Прохладный дует ветерок,

В лугах пасутся хрюшки,

А в стоге сена пастушок

Целуется с пастушкой.


На этих словах слуги прыснули со смеху. Генриетта слегка улыбнулась.


– Неподалеку был лесок

И разбежались хрюшки,

А в стоге сена пастушок

Шептал слова пастушке:


«Мари, Мари, Мари моя!

Любимая, прекрасная!

Как хорошо, что встретил я

Тебя одну в лугах…»


Куплеты были одинаковые, менялись только слова припева:

– «Катрин, Катрин, Катрин моя,

Любимая, прекрасная!

Как хорошо, что встретил я

Тебя одну в стогах…»


– «Мадлен, Мадлен, Мадлен моя,

Чудесная, красивая!

Как хорошо, что встретил я

Тебя одну в лесах…»


Казалось, это будет продолжаться до бесконечности, но тут Анри завел последний куплет:

– Исчезло солнце за горой,

А волки съели хрюшек.

Но не забудет пастушок

Возлюбленных пастушек.


И будет он сидеть впотьмах

Один на стоге сена,

Ему не вырваться никак

Из сладостного плена:


«Мари, Мари, Мари моя!» – прошепчет он в тиши.

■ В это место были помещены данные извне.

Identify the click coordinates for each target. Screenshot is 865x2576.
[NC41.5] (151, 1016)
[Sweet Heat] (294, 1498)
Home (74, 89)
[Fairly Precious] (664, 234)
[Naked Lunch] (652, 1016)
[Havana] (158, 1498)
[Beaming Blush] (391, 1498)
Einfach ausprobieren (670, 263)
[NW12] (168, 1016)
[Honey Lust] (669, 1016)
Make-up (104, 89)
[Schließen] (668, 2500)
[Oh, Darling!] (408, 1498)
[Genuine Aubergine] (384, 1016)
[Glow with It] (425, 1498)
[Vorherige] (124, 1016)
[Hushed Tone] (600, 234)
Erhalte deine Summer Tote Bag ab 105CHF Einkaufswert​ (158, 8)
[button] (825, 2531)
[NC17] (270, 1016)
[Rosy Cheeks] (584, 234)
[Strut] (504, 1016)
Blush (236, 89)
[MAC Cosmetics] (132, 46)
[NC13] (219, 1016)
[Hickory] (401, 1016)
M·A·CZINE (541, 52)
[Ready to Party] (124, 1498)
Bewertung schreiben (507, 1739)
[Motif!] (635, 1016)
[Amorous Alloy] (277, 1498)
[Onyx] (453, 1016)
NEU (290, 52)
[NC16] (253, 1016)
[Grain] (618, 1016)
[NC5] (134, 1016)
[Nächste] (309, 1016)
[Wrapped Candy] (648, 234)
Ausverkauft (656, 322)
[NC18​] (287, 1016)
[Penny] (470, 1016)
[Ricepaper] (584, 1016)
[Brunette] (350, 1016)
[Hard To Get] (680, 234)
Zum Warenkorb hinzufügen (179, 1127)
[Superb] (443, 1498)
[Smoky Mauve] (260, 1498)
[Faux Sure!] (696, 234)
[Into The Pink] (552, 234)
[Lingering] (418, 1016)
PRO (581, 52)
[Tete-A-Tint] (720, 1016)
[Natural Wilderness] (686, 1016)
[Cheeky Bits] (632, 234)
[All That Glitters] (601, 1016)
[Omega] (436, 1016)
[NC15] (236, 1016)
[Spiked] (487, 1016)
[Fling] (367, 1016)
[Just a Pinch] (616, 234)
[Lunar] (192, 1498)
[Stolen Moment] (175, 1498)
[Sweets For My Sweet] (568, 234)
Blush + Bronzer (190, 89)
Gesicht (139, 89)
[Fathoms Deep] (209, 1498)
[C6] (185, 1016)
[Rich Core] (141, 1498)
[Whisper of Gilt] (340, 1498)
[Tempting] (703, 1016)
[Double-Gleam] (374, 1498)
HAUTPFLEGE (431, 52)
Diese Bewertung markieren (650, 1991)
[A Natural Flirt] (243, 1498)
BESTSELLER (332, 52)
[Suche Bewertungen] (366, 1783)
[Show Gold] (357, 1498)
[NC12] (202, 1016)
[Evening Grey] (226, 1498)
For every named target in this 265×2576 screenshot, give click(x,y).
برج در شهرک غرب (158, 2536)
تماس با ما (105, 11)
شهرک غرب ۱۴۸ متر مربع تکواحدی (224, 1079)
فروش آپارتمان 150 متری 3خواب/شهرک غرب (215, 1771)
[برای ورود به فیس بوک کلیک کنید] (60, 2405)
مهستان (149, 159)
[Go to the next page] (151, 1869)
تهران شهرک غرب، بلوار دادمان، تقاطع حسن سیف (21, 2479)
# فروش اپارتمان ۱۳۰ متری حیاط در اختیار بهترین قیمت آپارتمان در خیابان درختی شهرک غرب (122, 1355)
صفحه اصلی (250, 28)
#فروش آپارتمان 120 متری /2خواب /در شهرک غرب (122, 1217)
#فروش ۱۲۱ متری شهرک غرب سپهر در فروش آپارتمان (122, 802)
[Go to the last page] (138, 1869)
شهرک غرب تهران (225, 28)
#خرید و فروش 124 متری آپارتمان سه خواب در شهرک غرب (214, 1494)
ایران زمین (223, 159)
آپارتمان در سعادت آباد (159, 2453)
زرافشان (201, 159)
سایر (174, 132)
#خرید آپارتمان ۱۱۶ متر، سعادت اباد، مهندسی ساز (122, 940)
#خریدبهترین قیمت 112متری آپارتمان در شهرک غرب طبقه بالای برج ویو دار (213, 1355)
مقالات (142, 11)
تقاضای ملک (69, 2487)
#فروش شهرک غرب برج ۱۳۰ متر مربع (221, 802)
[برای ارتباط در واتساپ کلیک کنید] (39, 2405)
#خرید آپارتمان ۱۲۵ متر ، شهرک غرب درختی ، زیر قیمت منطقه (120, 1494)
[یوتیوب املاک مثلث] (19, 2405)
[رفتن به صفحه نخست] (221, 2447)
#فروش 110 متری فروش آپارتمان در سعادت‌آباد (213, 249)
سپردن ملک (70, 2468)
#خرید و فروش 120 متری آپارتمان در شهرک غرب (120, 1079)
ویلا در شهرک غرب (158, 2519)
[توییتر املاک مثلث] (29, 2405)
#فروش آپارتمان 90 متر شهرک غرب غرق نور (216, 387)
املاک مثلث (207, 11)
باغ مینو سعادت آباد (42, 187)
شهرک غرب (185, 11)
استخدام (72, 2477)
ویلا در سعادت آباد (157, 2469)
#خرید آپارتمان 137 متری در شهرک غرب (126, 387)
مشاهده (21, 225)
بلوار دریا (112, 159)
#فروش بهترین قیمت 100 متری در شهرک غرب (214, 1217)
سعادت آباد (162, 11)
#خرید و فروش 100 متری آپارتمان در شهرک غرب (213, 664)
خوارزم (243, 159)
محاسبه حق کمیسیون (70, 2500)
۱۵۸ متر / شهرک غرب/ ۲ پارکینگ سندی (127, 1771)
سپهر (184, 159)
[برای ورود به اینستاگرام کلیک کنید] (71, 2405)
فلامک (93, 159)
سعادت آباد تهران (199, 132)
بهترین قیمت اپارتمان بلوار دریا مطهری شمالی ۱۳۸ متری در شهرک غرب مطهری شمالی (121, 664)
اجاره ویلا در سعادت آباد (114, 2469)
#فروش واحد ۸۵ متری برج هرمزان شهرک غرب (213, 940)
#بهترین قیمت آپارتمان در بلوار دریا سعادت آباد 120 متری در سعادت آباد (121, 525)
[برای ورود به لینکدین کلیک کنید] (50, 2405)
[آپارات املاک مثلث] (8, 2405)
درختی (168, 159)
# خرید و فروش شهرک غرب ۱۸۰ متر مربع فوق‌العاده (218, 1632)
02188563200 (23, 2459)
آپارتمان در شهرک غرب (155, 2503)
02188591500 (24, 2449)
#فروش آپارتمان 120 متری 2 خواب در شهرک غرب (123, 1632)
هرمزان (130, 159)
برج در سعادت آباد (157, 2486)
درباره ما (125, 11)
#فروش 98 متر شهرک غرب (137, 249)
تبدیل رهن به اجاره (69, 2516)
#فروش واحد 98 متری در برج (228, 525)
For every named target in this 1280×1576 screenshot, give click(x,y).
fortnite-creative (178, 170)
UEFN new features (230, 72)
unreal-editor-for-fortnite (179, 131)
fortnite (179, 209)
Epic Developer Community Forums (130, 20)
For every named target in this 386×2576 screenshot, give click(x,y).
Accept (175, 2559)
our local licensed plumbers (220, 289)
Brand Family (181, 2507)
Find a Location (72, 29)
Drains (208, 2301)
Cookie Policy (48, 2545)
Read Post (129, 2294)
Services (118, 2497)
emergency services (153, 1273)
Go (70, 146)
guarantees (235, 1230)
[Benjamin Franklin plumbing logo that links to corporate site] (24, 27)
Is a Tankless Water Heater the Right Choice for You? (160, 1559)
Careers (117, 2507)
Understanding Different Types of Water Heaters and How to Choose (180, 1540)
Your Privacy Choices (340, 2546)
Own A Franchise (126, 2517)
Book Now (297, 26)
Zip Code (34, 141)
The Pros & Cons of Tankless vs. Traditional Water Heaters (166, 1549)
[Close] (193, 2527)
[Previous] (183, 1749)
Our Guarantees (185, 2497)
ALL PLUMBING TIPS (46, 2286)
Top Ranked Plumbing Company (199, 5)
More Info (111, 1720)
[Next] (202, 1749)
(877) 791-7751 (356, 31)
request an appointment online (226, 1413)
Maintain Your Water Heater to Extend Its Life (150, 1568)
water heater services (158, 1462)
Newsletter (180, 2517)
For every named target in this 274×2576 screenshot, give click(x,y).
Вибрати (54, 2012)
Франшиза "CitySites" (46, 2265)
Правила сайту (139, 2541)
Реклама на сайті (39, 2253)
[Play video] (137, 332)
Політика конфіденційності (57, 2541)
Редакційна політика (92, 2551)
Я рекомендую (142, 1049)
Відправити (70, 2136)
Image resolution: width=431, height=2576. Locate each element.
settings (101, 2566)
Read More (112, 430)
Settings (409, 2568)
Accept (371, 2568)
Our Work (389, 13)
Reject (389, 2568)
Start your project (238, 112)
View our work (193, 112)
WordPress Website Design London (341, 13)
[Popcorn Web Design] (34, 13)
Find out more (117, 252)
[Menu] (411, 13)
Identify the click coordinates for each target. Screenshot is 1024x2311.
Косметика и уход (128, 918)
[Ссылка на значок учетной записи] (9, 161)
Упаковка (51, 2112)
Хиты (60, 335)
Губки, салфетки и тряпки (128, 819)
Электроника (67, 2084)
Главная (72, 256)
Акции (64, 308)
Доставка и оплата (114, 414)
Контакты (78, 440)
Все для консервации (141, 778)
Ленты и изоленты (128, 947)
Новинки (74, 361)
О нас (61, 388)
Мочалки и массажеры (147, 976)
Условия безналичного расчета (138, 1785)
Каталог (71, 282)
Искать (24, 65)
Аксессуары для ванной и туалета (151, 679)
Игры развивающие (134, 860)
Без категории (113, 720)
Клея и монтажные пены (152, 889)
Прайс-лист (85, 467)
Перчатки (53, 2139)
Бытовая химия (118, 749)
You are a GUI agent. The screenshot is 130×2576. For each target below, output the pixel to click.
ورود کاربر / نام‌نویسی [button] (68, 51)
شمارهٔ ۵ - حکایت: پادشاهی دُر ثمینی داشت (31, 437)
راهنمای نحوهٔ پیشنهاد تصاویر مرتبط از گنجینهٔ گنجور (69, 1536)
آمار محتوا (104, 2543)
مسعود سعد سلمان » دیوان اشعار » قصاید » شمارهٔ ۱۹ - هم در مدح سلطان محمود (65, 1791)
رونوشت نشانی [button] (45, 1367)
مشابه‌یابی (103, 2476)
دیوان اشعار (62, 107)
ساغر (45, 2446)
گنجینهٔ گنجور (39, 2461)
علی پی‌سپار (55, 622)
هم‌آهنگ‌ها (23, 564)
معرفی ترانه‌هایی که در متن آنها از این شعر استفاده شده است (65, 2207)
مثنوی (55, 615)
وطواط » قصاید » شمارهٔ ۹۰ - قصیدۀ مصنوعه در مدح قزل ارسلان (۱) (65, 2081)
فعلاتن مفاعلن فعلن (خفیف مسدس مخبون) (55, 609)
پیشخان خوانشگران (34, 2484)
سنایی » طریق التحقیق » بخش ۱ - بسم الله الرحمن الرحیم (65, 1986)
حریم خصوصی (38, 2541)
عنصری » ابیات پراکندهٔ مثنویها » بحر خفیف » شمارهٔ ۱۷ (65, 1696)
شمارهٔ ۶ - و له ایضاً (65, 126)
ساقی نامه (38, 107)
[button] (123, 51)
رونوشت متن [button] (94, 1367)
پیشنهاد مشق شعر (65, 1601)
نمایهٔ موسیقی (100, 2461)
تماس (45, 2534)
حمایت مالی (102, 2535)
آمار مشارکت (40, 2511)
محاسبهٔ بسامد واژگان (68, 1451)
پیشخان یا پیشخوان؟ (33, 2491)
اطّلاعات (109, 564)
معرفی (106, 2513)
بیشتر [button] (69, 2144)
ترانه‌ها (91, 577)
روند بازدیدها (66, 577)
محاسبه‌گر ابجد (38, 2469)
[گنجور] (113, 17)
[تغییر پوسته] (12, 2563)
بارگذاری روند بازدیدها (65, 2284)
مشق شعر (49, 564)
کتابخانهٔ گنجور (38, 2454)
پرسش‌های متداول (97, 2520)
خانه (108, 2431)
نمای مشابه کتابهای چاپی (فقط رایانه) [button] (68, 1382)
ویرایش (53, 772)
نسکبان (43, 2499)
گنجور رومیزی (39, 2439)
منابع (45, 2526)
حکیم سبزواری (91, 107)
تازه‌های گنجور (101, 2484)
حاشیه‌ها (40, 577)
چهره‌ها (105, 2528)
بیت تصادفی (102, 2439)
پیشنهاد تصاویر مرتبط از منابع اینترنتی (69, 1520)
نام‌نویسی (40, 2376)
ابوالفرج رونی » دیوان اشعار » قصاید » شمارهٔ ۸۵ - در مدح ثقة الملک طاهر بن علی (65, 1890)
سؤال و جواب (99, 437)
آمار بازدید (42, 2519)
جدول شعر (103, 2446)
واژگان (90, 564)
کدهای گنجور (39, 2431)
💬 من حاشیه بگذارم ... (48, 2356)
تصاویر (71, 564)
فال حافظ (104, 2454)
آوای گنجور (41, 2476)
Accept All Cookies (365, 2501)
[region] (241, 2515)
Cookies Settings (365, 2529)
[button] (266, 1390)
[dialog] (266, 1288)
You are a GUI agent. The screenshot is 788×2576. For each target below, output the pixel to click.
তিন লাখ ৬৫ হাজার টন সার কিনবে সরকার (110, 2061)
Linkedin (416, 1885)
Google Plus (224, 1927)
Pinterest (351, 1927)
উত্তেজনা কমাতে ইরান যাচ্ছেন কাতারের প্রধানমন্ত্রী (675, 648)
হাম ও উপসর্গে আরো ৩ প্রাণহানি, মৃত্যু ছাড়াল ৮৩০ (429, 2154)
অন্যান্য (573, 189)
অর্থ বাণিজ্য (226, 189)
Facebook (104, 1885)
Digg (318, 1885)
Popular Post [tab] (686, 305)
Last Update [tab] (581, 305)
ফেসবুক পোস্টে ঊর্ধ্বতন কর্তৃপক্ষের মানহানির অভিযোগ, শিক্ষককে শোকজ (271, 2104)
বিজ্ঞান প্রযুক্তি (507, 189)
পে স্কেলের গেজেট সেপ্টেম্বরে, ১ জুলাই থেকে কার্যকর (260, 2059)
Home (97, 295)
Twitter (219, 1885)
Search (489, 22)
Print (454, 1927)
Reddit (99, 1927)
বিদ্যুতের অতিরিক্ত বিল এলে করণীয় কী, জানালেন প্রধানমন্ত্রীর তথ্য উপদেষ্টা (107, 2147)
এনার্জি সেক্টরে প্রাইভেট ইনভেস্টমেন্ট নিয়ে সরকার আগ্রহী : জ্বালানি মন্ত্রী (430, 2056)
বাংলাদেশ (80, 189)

«Катрин, Катрин, Катрин моя!» – разносится в глуши.

«Мадлен, Мадлен, Мадлен моя!

Любимая, прекрасная!

Я всех вас встретил, встретил я…

Я не забуду вас!»


Популярная песенка, обожаемая Карменситой, произвела хорошее впечатление и на Генриетту. Зато, напомнив о друзьях, навеяла тяжесть на душе Анри.

– А что еще ты знаешь в этом же духе? – спросила баронесса.

– Знаю, госпожа.

– Спой скорее!

Но Анри исполнил то, что больше всего отвечало его настроению:

– Приди, весна, в далекий край,

Жизнь светом озари

И всем влюбленным открывай

Историю любви.


У южных ласковых морей

Жила любовь моя.

Он был красив, как Прометей,

Была прекрасна я…


Но ты уехал за моря,

А я осталась ждать,

Любовь жила во мне, горя,

Не смея остывать.


Как много лет сидела я

На камне у воды.

Истлело платье алое,

Что подарил мне ты.


А я ждала, всю жизнь ждала

Тебя, любимый мой.

Я клятву верности дала

В разлуке роковой.


Но рассказал о том народ,

Что есть на свете дом

И милый счастливо живет

С женой любимой в нем…


Приди, весна, в далекий край,

Жизнь светом озари

И гимн моей любви играй,

И счастье всем дари…


Анри замолчал, перебирая струны.

В розовом зале царило безмолвие.

А когда затихли последние минорные звуки, Генриетта тихо спросила:

– А ты мне будешь петь такие песни?

– Зачем? – возразил герцог. – Они заразят вас, дочь моя, своей меланхолией!

– Отец! – резко произнесла баронесса. – Я уже повзрослела, и мне самой решать, что слушать.

– Но я нанял его веселить тебя, а не …

– Я всё сказала! – заявила Генриетта, и герцог умолк.

– Человеческая душа так устроена, – негромко молвил Анри. – Что ей необходимо не только смеяться, но и плакать. А когда люди лишь веселятся и радуются, значит, они сошли с ума.

– А ты не дурак! – удивилась баронесса.

– Вы слишком добры ко мне, – юноша под покрывалом улыбнулся.

– Отец! Ты мне его даришь? – спросила Генриетта, и этот больно хлестнул Анри.

– Если вы пожелаете, я стану вашим преданным другом, – сказал он.

– Ерунда какая-то! – воскликнул возмущенный герцог. – Шут предлагает дружбу моей дочери! Вы слышали когда-нибудь о подобной наглости? Дочь моя, он ваш, я его уже подарил вам!

– С каких это пор я стал вашей собственностью? – теряя самообладание, спросил юноша.

– Ах, вот как ты заговорил! – взорвался господин де Лонгвиль. – С того момента, как ты принял мое предложение, ты мой! Вон отсюда, ничтожный шут, и не смей на глаза мне попадаться!

– С превеликим удовольствием! – ответил Анри, отложил лютню и, пройдясь колесом по залу, покинул помещение.

Герцог долго не мог прийти в себя:

– Я подобрал его, нищего бродягу, а он смеет вступать со мной в спор. Как у него рот открывается! Он что, возомнил себя ровней мне?! Я велю его выпороть и посадить в подвал, чтобы остудить его наглый плебейский пыл!